Meaning: Expanding a small number of expert demos into a large training dataset

The original dataset contains only five teleoperation demos, which is insufficient for training. In the data-generation stage, demos are decomposed into subtasks, object and environment positions are varied, and only physically valid variations are selected, resulting in 1,000 demos.

The key idea is to preserve relative relationships. For example, the relationship “the hand is 10 cm away from the object” is preserved even when the object position changes. This allows the model to learn identical manipulation patterns across many positions.

As a result, the robot learns to manipulate objects based on their relative relationship to the hand, instead of relying on absolute positions.

2. generated_dataset_g1_locomanip.hdf5 → generated_dataset_g1_locomanipulation_sdg.hdf5

Meaning: Extending static manipulation with locomotion to achieve locomanipulation

The second transformation adds locomotion components to static manipulation data. In the original data, the base is fixed; in the SDG stage, base motion is added while preserving the manipulation trajectories.

The key is joint control of manipulation and locomotion. The robot grasps and lifts the object, then moves while holding it, and finally places it at a target location. This process involves path planning, obstacle avoidance, and balance maintenance during movement.

A state machine manages the phases: grip → lift → navigation → approach → place. At each phase, the manipulation trajectory is preserved while locomotion commands are added. This allows the model to learn stable manipulation patterns even during movement.

As a result, the robot acquires locomanipulation capabilities — performing manipulation and locomotion simultaneously.

3. Overall Philosophical Meaning of the Transformations

Meaning: Converting limited human expert demos into robot-usable knowledge across diverse situations

The first transformation is about spatial generalization. Originally, the policy works only in specific poses; after transformation, it can operate over a wide range of positions.

The second transformation is about capability expansion. It extends from static manipulation to locomotion-augmented manipulation, enabling more complex tasks.

Overall, this pipeline converts limited, situation-specific human demos into generalized and expanded knowledge that robots can apply in many scenarios.

Key Implications from the Perspective of the Trained Network Model

1. Structural Meaning of the Unified Action Space

Physical composition of the action vector:

# Location: g1_locomanipulation_sdg_env.py:180-233 action = [ left_hand_pose[7], # left hand position + orientation (manipulation) right_hand_pose[7], # right hand position + orientation (manipulation) left_hand_joints[12], # left hand joints (manipulation) right_hand_joints[12], # right hand joints (manipulation) base_velocity[3] # base velocity [vx, 0, vyaw] (locomotion) ] # total 41-dimensional unified action vector

Important point: The neural network predicts both manipulation and locomotion from a single output vector. This is fundamentally different from training them separately.

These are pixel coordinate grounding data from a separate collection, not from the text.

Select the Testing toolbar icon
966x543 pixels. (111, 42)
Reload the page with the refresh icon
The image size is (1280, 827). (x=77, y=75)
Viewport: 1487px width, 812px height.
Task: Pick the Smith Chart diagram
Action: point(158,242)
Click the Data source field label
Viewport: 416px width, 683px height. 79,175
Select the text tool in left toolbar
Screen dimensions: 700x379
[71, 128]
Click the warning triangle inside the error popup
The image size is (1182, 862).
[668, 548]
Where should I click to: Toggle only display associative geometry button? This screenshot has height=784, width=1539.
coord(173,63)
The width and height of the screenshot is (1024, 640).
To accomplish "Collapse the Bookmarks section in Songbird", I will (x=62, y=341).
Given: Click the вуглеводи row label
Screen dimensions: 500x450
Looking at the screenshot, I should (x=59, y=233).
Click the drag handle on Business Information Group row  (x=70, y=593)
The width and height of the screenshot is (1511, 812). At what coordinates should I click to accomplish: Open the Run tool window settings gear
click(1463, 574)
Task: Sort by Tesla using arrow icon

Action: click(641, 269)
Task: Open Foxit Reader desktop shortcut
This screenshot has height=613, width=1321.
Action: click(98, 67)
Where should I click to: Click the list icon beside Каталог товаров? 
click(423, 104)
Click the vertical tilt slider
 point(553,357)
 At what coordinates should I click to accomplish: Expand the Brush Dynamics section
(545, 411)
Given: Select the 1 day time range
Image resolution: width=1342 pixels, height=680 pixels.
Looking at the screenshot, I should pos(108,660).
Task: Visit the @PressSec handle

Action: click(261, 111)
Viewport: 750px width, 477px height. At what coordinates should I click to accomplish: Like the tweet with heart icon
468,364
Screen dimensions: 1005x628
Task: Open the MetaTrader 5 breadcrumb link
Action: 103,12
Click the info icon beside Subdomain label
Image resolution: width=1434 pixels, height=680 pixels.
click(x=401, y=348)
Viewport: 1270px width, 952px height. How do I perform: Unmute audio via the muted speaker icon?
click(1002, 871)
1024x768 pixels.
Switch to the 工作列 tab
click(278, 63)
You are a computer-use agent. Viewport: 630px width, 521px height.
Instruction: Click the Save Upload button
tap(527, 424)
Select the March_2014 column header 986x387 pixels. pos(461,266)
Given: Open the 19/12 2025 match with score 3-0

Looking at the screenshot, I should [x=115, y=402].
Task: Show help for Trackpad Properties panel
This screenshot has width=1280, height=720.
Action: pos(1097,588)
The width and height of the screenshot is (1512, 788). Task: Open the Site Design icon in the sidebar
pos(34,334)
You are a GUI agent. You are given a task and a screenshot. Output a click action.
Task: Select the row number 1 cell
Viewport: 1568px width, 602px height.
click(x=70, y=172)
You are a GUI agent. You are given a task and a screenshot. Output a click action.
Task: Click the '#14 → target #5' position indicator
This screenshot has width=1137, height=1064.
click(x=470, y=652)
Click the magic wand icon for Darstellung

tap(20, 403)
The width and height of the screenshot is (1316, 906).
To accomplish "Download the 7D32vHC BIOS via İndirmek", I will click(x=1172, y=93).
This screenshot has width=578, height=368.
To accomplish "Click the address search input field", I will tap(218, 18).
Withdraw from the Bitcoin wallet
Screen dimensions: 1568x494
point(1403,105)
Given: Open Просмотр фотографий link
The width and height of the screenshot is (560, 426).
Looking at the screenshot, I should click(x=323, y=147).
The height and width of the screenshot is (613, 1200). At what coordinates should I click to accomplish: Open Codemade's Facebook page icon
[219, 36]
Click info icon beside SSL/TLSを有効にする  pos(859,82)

2. Learning Meaning of Preserving Manipulation Trajectories

Why preserve manipulation trajectories while adding locomotion?

A. Learning Relative Relationships

The network learns the pattern: “even as the base moves, the relative relationship between hand and object is preserved.”

Pattern in the training data:

Time 1: base (0, 0), hand (1, 0, 0.5), object (1.2, 0, 0.5) Time 2: base (0.5, 0), hand (1.5, 0, 0.5), object (1.7, 0, 0.5)

What the network learns:

When the base moves by (0.5, 0)
The hand also moves by (0.5, 0)
The object also moves by (0.5, 0)
The relative distance (0.2, 0, 0) between hand and object is preserved

If the manipulation trajectory is also changed:

The network may learn that “manipulation patterns change during locomotion.”
It becomes harder to learn the correlation between movement and manipulation.
The two tasks may interfere with each other in unintended ways.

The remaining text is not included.